But, if anything big breaks through no fault of anyone except the inevitable decline of stuff turning into junk, then the owner pays. Whenever something big (or even small) has ever broken in my apartments that I’ve rented, I would just call my landlord and it would get magically taken care of. If the price to fix whatever just fell apart was more than the landlord anticipated and budgeted, I assume the landlord would consider that when negotiating the new lease terms when the contract expired.
Maintenance for Real Property can get expensive. What’s lurking behind the walls? What improvements have been made along the way that weren’t done correctly? What has already far exceeded its life expectancy and will need to be replaced? What necessary updates and renovations will you have to make to ensure it retains its value and doesn’t look dated? Owning Real Property is chock full of unpredictable and annoying costs that you just won’t deal with as a renter.
My attempts at minor home improvement projects at my parents’ house prove that carpentry is not one of my talents. I’ll be a carpenter one day, but right now I’m a petite and weak person without the tools, physical strength or know-how to fix what’s broken, so maintaining the asset would not be cheap for me.
(12) Buying and selling Real Property is time-consuming. This article is getting long and that title is pretty self-explanatory, so that’s all I’m going to add.
(13) The government can pay you for it and kick you out if they really, really, really wanted.
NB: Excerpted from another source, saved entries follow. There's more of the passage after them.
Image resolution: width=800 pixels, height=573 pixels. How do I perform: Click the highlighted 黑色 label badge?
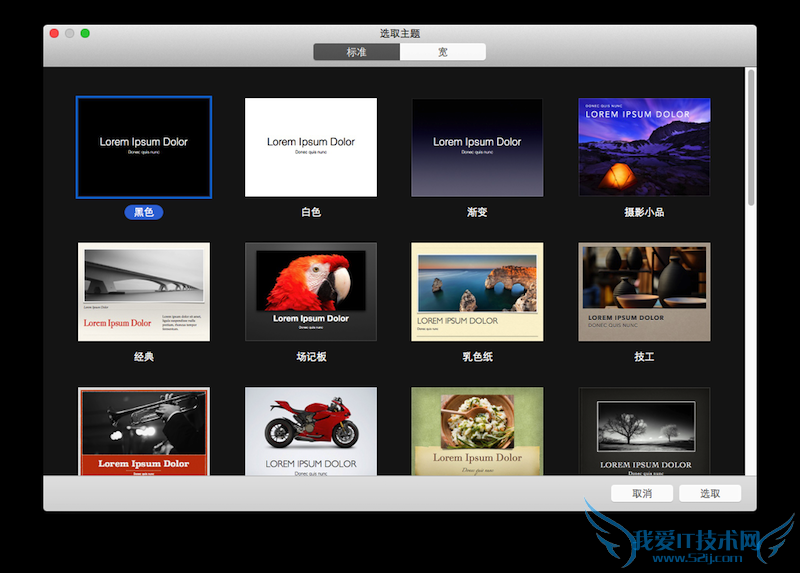point(144,212)
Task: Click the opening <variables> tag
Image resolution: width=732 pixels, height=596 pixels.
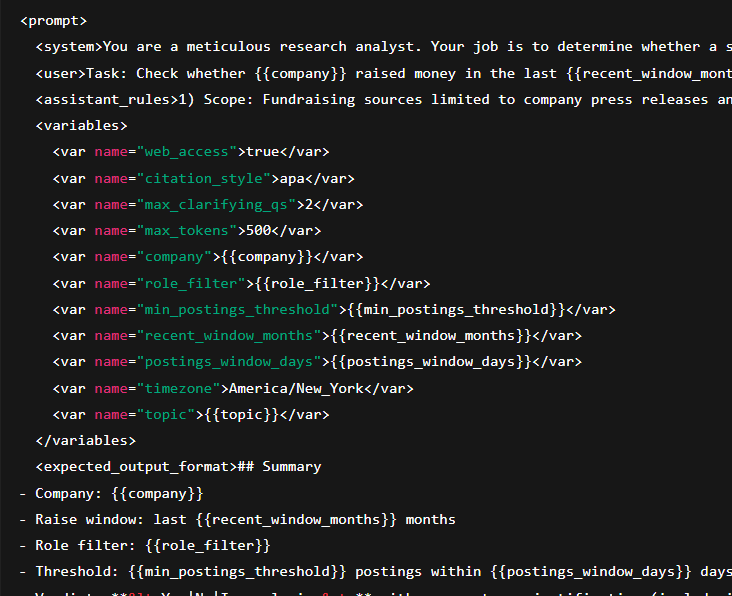Action: point(81,125)
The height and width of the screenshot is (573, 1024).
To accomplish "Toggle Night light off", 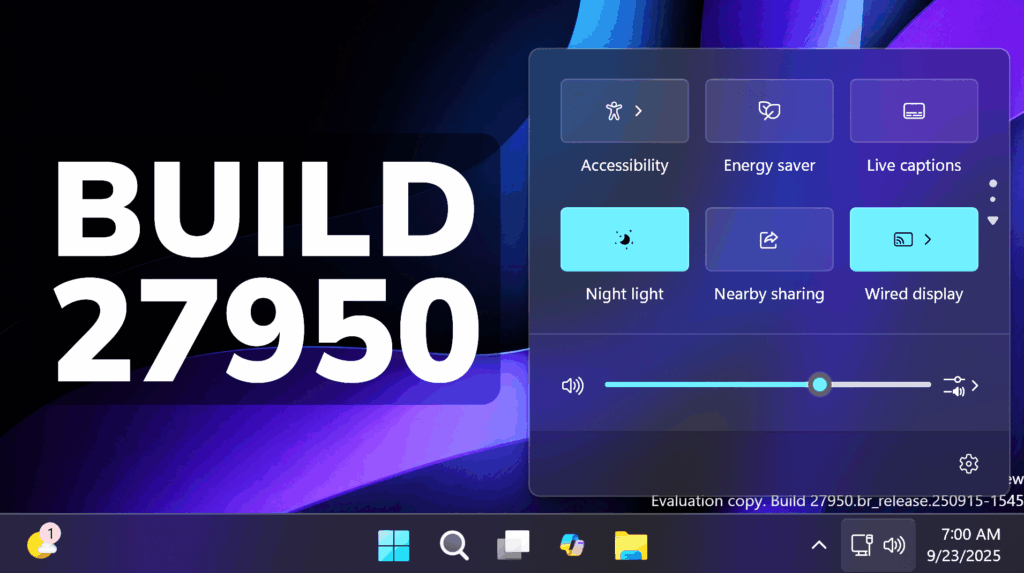I will click(x=624, y=239).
Eminent domain, y’all. I know it’s rare.
This analysis only applies to buying Real Property as a home and not about buying properties to buy, spruce up, flip. I am not talking about properties to buy and then rent out for other people to have a happy place to lay their heads at night. I am not talking about properties one would think of as a traditional investment. I know you can make money like that. I can’t. I don’t want to. I watch too much Judge Judy and I have no desire to landlord.
A house, for me, would not be an investment. At least not the type of investment that I like. It’s not fluid and doesn’t pay me any dividends and might occasionally require large cash infusions. The returns are uncertain and possibly negative depending on the state of the market. I know you can say that last sentence about VTSAX as well, but I at least get dividends and can sell small bits.
I know there’s an emotional argument to the idea of owning your own home that I won’t discount. I completely understand and empathize with the lure of developing roots in a community, the nesting impulse, stability for your children, the desire to claim a place as your own, to do with what you please, to renovate and paint and customize to your own taste.
If that’s your reason to purchase Real Property – I say, “awesome sauce” to you. Pure sauce. It’s an official part of the American Dream and maybe, if you’re lucky, the house will have appreciated when you decide to sell it and you’ll make enough to overcome the expensive hassles. I personally know several people who have bought their house, lived in it for a decade-plus, loved and tended to it as required, paid the taxes happily as it was less than rent would have been for something similar in their area, sold it for a hefty profit and moved to another house where they repeat that process. There’s no accounting for luck.
But I think I already depend on luck a little too much as it is, and with my wanderlust, I don’t see myself staying in one place long enough for the cost and bureaucracy to be worth the bother.
Love reading your posts. Monday I finally paid off my home mortgage so thanks a lot. Lol.
But here is a question for you which may give a different perspective. If you were like me and owned a great home free and clear, would you sell it to rent a place to live?
Gotta do what’s right for your particular situation. There’s more than one way to skin the cat of financial independence 🙂
I agree with many of your points. The American dream of owning a home is being reevaluated in our generation, and I think that’s a good thing. Many people spend crazy amounts of their income on buying a home, further digging themselves into a pit of the work-til-you-die society.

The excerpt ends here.